**Consignes**
**a)** D'après le texte sur les provinces orientales du califat, vers quelle ville le centre du pouvoir fut-il déplacé sous le gouvernorat du Tāhiride ʿAbd Allāh ?
**b)** Mettez à l'échelle les lignes de données en commençant par celle qui contient « Report an Environmental Concern (13, 365) » et en terminant par celle qui contient « Past Meeting Minutes (12, 50) ». Réécrivez-les toutes, consignes comprises, en multipliant chaque coordonnée des réponses par 2,35 et en arrondissant à l'entier, les demis vers le haut, puis ne rendez que ces lignes.

**** Texte fourni

LE MONDE IRANIEN ORIENTAL ENTRE LE IIIe/IXe ET LE IVe/Xe SIÈCLES

LE MONDE IRANIEN ORIENTAL
ENTRE LE IIIe/IXe ET LE IVe/Xe SIÈCLES

La légitimation du pouvoir chez les premières dynasties de l’Est musulman

Vers une autonomie gouvernementale des provinces orientales

Le IIIe /IXe siècle marqua un tournant fondamental dans l’administration des provinces orientales du califat : en effet, c’est à cette époque que le rapport tributaire avec les populations du Khurasan et des régions limitrophes s’achève et que des dynasties locales s’affirment comme partie prenante de la scène politique. À l’issue de nombreuses révoltes qui ont éclaté dans l’Est du califat et généralement inspirées de l’action d’Abū Muslim (m. 137/775), ce fut la répartition des territoires entre les deux fils du calife Harūn al-Rašīd (170- 193/786-809), al-Amīn et al-Maʾmūn, qui a permis de jeter les bases pour une autonomie de facto des provinces orientales.228 Les Tāhirides Entre 205/821 et 259/873, un commandant militaire d’origine iranienne, Ṭāhir b. Ḥusayn, et quatre de ses descendants furent successivement nommés gouverneurs du Khurasan par le calife. 229 Cela constitua sans doute une rupture dans la tradition administrative califale, puisque, pour la première fois, le principe dynastique fut adopté comme critère de succession des gouverneurs.230 Cependant, les questions du degré d’indépendance des Tāhirides et de leur contribution effective aux processus de fragmentation du califat font encore l’objet d’un débat chez les historiens.231 Sans entrer dans cette discussion, nous nous limiterons ici à évoquer deux évènements significatifs qui se produisirent sous le gouvernorat du Tāhiride ʿAbd Allāh (213-230/828- 844) et qui étaient destinés à avoir des conséquences de longue durée : le premier ce fut le déplacement du centre du pouvoir de Merv ‒ capitale du Khurasan depuis la conquête arabe au Ie /VIIe siècle ‒ à Nīšāpūr qui resta le centre nerveux de la vie politique et culturelle de la région au moins jusqu’à l’époque seljuqide. Le deuxième consista en la cession du contrôle de la Transoxiane à la famille des Sāmānides. Cette région jouait un rôle très important dans l’économie du califat, en permettant les échanges commerciaux avec l’Asie centrale et, en particulier, l’approvisionnement des esclaves turcs (mamlūk ou ġulām) qui composaient la garde militaire du calife.232 Chargés de la défense des frontières et des routes commerciales menacées par les Turcs des steppes, mais aussi de l’interaction avec les pouvoirs locaux, les membres de la famille sāmānide devinrent à leur tour des alliés fidèles du calife et consolidèrent leur pouvoir en Transoxiane.

********
**** Données de l'exercice

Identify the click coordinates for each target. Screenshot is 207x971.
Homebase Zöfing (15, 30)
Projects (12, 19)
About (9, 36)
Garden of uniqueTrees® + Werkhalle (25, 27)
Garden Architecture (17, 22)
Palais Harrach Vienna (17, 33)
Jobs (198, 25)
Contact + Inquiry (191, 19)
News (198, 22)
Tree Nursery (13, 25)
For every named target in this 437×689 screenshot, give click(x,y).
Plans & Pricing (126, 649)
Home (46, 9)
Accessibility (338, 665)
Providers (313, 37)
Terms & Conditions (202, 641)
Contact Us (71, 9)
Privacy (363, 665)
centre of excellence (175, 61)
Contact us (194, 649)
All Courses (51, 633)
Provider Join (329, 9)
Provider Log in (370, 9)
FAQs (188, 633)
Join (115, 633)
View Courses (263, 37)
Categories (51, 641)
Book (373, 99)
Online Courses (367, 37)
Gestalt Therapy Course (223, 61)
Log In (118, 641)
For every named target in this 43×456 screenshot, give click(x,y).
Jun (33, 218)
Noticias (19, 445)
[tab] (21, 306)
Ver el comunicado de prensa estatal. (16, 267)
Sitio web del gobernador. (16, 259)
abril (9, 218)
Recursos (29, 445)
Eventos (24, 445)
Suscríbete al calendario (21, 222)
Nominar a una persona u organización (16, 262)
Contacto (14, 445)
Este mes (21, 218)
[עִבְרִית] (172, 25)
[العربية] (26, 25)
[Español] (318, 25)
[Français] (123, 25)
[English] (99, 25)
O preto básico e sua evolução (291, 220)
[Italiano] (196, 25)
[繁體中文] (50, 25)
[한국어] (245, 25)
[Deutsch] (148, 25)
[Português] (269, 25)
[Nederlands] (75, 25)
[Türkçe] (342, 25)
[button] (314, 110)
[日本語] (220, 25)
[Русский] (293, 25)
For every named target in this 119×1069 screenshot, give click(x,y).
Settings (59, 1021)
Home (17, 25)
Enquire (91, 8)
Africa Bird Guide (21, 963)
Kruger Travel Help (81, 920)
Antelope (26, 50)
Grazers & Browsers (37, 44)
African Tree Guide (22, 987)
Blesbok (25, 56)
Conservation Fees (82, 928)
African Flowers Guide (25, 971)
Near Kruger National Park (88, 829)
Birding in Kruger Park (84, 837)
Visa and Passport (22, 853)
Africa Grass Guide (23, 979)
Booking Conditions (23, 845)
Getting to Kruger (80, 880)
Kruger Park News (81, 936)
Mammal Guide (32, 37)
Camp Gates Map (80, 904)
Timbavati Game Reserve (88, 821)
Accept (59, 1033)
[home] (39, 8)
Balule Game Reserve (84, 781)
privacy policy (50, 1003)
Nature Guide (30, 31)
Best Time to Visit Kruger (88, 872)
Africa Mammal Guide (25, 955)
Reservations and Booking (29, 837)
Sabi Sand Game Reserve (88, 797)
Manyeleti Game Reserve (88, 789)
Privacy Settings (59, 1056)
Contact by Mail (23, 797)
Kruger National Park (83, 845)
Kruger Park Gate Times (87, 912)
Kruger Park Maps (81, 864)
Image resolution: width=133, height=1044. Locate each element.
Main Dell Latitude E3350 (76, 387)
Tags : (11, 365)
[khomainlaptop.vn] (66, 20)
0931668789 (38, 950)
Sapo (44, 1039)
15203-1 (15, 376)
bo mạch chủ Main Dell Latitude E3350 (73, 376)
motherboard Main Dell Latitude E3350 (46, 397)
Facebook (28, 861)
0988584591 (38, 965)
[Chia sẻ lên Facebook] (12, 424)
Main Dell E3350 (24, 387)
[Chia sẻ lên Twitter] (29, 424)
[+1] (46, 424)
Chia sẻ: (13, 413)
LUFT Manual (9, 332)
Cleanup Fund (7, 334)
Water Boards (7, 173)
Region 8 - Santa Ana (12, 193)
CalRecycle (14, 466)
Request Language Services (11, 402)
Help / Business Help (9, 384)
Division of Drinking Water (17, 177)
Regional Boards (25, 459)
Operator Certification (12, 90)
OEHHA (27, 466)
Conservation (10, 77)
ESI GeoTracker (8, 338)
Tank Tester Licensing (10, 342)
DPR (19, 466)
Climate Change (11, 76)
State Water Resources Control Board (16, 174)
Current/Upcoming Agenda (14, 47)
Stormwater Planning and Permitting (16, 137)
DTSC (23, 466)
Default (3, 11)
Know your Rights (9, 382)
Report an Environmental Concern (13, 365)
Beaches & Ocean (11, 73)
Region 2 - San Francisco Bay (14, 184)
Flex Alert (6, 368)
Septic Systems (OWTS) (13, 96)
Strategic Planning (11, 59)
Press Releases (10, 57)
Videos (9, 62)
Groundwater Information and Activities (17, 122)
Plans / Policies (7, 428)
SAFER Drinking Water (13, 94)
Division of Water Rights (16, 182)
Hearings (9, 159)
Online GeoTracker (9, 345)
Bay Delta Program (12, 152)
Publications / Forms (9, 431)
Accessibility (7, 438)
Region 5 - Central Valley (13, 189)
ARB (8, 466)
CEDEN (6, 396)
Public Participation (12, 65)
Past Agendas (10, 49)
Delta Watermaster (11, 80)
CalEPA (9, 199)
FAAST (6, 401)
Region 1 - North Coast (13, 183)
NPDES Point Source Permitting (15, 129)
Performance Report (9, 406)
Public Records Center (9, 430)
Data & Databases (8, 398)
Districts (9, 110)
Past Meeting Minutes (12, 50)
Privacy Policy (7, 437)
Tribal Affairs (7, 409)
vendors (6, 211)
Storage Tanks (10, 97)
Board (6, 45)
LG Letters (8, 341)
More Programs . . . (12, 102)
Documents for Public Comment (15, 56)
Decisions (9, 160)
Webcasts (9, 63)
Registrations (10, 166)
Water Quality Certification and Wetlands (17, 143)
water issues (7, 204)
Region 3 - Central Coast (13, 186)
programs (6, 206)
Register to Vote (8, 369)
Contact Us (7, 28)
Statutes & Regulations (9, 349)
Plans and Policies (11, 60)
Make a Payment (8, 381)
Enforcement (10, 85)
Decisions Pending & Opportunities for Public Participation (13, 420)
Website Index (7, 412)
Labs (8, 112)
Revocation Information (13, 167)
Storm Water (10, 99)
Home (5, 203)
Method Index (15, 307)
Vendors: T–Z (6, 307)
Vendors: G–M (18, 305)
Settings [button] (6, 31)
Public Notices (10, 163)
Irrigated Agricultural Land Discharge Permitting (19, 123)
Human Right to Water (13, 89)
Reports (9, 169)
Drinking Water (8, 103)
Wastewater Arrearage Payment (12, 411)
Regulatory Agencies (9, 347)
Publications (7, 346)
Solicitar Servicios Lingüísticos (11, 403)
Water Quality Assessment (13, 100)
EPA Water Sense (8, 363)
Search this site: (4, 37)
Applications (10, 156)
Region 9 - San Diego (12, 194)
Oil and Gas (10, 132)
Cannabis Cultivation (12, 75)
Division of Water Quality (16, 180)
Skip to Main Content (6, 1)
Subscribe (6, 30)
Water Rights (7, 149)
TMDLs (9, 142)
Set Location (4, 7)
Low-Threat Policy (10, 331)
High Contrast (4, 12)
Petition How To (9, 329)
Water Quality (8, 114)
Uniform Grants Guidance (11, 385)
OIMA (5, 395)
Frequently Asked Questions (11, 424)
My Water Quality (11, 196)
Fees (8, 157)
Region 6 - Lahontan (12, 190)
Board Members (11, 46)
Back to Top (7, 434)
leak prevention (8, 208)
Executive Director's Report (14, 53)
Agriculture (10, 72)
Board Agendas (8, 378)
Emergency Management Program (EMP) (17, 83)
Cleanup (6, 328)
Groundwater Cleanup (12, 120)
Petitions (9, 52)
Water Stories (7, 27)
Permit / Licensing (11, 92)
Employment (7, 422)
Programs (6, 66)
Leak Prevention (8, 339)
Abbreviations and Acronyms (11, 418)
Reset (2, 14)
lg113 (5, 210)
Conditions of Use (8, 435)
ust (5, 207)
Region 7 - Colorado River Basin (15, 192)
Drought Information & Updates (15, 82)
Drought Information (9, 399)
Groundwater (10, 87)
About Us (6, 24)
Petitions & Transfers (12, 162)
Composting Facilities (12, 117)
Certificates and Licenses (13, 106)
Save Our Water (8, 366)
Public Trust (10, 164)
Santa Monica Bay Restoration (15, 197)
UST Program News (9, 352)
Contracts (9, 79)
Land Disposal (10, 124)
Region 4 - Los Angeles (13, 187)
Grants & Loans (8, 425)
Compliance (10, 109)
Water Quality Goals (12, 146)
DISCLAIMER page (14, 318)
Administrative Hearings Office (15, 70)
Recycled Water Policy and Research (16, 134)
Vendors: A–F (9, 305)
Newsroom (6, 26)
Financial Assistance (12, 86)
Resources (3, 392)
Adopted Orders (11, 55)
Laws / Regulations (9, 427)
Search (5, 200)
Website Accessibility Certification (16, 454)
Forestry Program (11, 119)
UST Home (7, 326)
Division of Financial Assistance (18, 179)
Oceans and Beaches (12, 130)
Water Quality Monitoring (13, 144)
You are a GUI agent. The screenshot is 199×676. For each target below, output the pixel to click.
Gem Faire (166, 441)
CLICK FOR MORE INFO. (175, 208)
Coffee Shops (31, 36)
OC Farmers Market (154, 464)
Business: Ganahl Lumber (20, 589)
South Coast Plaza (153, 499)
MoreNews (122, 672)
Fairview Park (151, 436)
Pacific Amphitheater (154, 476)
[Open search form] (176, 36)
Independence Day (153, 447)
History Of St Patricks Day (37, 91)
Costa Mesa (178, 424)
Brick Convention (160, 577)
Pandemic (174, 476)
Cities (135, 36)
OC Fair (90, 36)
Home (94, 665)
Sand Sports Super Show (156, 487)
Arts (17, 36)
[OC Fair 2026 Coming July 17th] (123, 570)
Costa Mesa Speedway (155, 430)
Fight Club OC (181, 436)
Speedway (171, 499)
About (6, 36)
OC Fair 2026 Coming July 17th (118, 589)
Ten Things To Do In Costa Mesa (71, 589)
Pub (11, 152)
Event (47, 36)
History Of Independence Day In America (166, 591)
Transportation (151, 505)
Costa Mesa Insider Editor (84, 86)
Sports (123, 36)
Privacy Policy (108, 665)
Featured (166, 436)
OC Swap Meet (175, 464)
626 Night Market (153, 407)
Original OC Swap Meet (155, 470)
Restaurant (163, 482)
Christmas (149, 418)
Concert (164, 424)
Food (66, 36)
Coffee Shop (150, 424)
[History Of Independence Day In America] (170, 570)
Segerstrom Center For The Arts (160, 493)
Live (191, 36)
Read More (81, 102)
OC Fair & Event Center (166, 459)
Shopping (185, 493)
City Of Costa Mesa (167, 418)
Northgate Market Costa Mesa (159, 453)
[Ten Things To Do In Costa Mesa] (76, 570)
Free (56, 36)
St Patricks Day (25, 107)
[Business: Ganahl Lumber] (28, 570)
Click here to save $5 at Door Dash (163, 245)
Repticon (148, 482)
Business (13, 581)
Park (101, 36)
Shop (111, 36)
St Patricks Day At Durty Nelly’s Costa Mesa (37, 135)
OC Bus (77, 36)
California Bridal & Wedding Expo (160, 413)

********

**Réponses**
**a)** Vers Nīšāpūr.

**b)**
Report an Environmental Concern (31, 858)
Beaches & Ocean (26, 172)
Region 2 - San Francisco Bay (33, 432)
Flex Alert (14, 865)
Septic Systems (OWTS) (31, 226)
Strategic Planning (26, 139)
Press Releases (24, 134)
Videos (21, 146)
Groundwater Information and Activities (40, 287)
Plans / Policies (16, 1006)
SAFER Drinking Water (31, 221)
Division of Water Rights (38, 428)
Hearings (21, 374)
Online GeoTracker (21, 811)
Bay Delta Program (28, 357)
Publications / Forms (21, 1013)
Accessibility (16, 1029)
Region 5 - Central Valley (31, 444)
ARB (19, 1095)
CEDEN (14, 931)
Public Participation (28, 153)
Past Agendas (24, 115)
Delta Watermaster (26, 188)
CalEPA (21, 468)
FAAST (14, 942)
Region 1 - North Coast (31, 430)
NPDES Point Source Permitting (35, 303)
Performance Report (21, 954)
Public Records Center (21, 1011)
Data & Databases (19, 935)
Districts (21, 259)
Past Meeting Minutes (28, 118)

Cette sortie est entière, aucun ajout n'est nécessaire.